If options->RowPerm = MY_PERMR or options->Fact = SamePattern_SameRowPerm, perm_r is an input argument. otherwise it is an output argument.
L (output) SuperMatrix* The factor L from the factorization Pr*A*Pc=L*U (if A->Stype = SLU_NC) or Pr*transpose(A)*Pc=L*U (if A->Stype = SLU_NR). Uses compressed row subscripts storage for supernodes, i.e., L has types: Stype = SLU_SC, Dtype = SLU_S, Mtype = SLU_TRLU.
U (output) SuperMatrix* The factor U from the factorization Pr*A*Pc=L*U (if A->Stype = SLU_NC) or Pr*transpose(A)*Pc=L*U (if A->Stype = SLU_NR). Uses column-wise storage scheme, i.e., U has types: Stype = SLU_NC, Dtype = SLU_S, Mtype = SLU_TRU.
B (input/output) SuperMatrix* B has types: Stype = SLU_DN, Dtype = SLU_S, Mtype = SLU_GE. On entry, the right hand side matrix.
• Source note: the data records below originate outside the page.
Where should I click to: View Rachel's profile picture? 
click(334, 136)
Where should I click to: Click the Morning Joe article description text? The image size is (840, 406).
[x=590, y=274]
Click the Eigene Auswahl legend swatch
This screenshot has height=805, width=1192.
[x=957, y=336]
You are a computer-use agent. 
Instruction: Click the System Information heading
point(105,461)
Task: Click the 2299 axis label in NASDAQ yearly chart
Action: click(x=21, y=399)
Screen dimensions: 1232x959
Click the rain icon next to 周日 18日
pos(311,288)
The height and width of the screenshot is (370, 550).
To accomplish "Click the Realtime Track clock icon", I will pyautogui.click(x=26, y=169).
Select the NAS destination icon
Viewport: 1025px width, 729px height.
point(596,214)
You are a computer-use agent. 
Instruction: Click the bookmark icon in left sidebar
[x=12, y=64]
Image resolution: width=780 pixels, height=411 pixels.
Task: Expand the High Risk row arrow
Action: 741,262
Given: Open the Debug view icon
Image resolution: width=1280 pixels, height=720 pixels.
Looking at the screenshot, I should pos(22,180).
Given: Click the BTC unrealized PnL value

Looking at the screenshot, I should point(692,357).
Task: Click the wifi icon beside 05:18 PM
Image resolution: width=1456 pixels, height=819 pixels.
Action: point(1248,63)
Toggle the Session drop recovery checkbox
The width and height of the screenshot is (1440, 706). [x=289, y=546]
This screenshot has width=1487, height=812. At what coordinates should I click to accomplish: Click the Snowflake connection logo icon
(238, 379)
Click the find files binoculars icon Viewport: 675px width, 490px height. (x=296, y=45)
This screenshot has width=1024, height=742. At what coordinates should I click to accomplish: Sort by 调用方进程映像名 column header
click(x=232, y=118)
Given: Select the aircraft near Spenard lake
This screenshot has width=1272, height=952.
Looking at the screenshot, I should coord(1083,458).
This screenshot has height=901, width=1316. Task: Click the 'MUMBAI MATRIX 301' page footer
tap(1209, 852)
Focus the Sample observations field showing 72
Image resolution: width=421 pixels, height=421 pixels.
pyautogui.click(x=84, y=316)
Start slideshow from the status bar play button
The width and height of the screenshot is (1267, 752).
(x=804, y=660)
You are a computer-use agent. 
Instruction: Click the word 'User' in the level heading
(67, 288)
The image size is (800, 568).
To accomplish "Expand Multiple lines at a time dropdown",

On exit, the solution matrix if info = 0;
stat (output) SuperLUStat_t* Record the statistics on runtime and floating-point operation count. See util.h for the definition of 'SuperLUStat_t'.
info (output) int* = 0: successful exit > 0: if info = i, and i is <= A->ncol: U(i,i) is exactly zero. The factorization has been completed, but the factor U is exactly singular, so the solution could not be computed. > A->ncol: number of bytes allocated when memory allocation failure occurred, plus A->ncol.